Start of THE DATA

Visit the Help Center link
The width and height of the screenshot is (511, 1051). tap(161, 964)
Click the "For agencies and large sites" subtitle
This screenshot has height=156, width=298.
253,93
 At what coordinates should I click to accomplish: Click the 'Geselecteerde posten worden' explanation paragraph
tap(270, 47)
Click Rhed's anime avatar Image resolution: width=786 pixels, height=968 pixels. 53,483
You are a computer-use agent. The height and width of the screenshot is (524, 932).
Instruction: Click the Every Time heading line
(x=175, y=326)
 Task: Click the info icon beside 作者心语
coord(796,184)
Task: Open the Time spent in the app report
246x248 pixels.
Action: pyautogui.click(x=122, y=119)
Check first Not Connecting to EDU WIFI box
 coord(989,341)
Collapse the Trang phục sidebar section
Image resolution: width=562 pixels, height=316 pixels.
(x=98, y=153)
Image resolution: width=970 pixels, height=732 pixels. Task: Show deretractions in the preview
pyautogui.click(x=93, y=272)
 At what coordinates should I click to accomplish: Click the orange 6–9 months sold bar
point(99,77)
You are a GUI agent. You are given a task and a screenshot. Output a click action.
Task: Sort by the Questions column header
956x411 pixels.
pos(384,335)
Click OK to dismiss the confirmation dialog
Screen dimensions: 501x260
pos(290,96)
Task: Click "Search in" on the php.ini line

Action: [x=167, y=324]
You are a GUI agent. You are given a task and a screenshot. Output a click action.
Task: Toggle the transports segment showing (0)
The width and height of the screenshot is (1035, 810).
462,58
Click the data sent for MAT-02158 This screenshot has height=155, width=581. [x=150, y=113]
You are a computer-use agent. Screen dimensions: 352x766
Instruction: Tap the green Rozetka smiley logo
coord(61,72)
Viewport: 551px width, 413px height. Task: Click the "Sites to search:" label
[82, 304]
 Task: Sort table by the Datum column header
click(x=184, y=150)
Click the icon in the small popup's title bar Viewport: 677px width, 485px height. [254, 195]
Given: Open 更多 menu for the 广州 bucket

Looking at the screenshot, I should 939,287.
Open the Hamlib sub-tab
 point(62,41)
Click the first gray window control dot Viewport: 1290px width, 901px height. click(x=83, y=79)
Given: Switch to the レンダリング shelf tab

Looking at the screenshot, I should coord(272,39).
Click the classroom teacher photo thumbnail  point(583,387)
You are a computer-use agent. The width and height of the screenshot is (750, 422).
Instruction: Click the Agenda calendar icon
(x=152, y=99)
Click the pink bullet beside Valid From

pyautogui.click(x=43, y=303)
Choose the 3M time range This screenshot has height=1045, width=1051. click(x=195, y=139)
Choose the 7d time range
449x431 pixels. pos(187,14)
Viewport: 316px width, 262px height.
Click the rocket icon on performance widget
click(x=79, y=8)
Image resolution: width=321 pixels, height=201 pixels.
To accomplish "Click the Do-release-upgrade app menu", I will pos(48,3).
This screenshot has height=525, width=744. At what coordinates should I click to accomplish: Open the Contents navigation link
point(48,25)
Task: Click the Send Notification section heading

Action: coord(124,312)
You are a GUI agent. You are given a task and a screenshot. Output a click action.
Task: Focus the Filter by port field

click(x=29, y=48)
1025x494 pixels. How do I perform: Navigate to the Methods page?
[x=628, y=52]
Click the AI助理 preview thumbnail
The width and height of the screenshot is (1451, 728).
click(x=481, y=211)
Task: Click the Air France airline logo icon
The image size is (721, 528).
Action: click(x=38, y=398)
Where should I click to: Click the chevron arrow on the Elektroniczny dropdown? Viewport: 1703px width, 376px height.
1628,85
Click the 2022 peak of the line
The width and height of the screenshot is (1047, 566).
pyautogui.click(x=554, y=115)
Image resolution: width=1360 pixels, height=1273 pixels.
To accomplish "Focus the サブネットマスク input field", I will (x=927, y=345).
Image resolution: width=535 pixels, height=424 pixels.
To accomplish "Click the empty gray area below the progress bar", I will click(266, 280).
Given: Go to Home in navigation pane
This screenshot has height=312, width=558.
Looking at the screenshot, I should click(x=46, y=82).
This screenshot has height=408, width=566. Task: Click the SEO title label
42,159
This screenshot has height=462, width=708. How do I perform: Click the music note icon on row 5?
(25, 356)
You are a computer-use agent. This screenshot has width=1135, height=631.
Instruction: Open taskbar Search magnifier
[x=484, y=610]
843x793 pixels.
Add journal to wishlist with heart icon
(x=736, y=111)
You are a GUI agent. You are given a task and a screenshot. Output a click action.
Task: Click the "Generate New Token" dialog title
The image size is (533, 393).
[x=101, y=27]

End of THE DATA

→ **EXERCISE OBJECTIVE**:
Each of the entries must be set down again exactly.

→ **WRITTEN SOLUTION**:
Visit the Help Center link
The width and height of the screenshot is (511, 1051). tap(161, 964)
Click the "For agencies and large sites" subtitle
This screenshot has height=156, width=298.
253,93
 At what coordinates should I click to accomplish: Click the 'Geselecteerde posten worden' explanation paragraph
tap(270, 47)
Click Rhed's anime avatar Image resolution: width=786 pixels, height=968 pixels. 53,483
You are a computer-use agent. The height and width of the screenshot is (524, 932).
Instruction: Click the Every Time heading line
(x=175, y=326)
 Task: Click the info icon beside 作者心语
coord(796,184)
Task: Open the Time spent in the app report
246x248 pixels.
Action: pyautogui.click(x=122, y=119)
Check first Not Connecting to EDU WIFI box
 coord(989,341)
Collapse the Trang phục sidebar section
Image resolution: width=562 pixels, height=316 pixels.
(x=98, y=153)
Image resolution: width=970 pixels, height=732 pixels. Task: Show deretractions in the preview
pyautogui.click(x=93, y=272)
 At what coordinates should I click to accomplish: Click the orange 6–9 months sold bar
point(99,77)
You are a GUI agent. You are given a task and a screenshot. Output a click action.
Task: Sort by the Questions column header
956x411 pixels.
pos(384,335)
Click OK to dismiss the confirmation dialog
Screen dimensions: 501x260
pos(290,96)
Task: Click "Search in" on the php.ini line

Action: [x=167, y=324]
You are a GUI agent. You are given a task and a screenshot. Output a click action.
Task: Toggle the transports segment showing (0)
The width and height of the screenshot is (1035, 810).
462,58
Click the data sent for MAT-02158 This screenshot has height=155, width=581. [x=150, y=113]
You are a computer-use agent. Screen dimensions: 352x766
Instruction: Tap the green Rozetka smiley logo
coord(61,72)
Viewport: 551px width, 413px height. Task: Click the "Sites to search:" label
[82, 304]
 Task: Sort table by the Datum column header
click(x=184, y=150)
Click the icon in the small popup's title bar Viewport: 677px width, 485px height. [254, 195]
Given: Open 更多 menu for the 广州 bucket

Looking at the screenshot, I should 939,287.
Open the Hamlib sub-tab
 point(62,41)
Click the first gray window control dot Viewport: 1290px width, 901px height. click(x=83, y=79)
Given: Switch to the レンダリング shelf tab

Looking at the screenshot, I should coord(272,39).
Click the classroom teacher photo thumbnail  point(583,387)
You are a computer-use agent. The width and height of the screenshot is (750, 422).
Instruction: Click the Agenda calendar icon
(x=152, y=99)
Click the pink bullet beside Valid From

pyautogui.click(x=43, y=303)
Choose the 3M time range This screenshot has height=1045, width=1051. click(x=195, y=139)
Choose the 7d time range
449x431 pixels. pos(187,14)
Viewport: 316px width, 262px height.
Click the rocket icon on performance widget
click(x=79, y=8)
Image resolution: width=321 pixels, height=201 pixels.
To accomplish "Click the Do-release-upgrade app menu", I will pos(48,3).
This screenshot has height=525, width=744. At what coordinates should I click to accomplish: Open the Contents navigation link
point(48,25)
Task: Click the Send Notification section heading

Action: coord(124,312)
You are a GUI agent. You are given a task and a screenshot. Output a click action.
Task: Focus the Filter by port field

click(x=29, y=48)
1025x494 pixels. How do I perform: Navigate to the Methods page?
[x=628, y=52]
Click the AI助理 preview thumbnail
The width and height of the screenshot is (1451, 728).
click(x=481, y=211)
Task: Click the Air France airline logo icon
The image size is (721, 528).
Action: click(x=38, y=398)
Where should I click to: Click the chevron arrow on the Elektroniczny dropdown? Viewport: 1703px width, 376px height.
1628,85
Click the 2022 peak of the line
The width and height of the screenshot is (1047, 566).
pyautogui.click(x=554, y=115)
Image resolution: width=1360 pixels, height=1273 pixels.
To accomplish "Focus the サブネットマスク input field", I will (x=927, y=345).
Image resolution: width=535 pixels, height=424 pixels.
To accomplish "Click the empty gray area below the progress bar", I will click(266, 280).
Given: Go to Home in navigation pane
This screenshot has height=312, width=558.
Looking at the screenshot, I should click(x=46, y=82).
This screenshot has height=408, width=566. Task: Click the SEO title label
42,159
This screenshot has height=462, width=708. How do I perform: Click the music note icon on row 5?
(25, 356)
You are a computer-use agent. This screenshot has width=1135, height=631.
Instruction: Open taskbar Search magnifier
[x=484, y=610]
843x793 pixels.
Add journal to wishlist with heart icon
(x=736, y=111)
You are a GUI agent. You are given a task and a screenshot. Output a click action.
Task: Click the "Generate New Token" dialog title
The image size is (533, 393).
[x=101, y=27]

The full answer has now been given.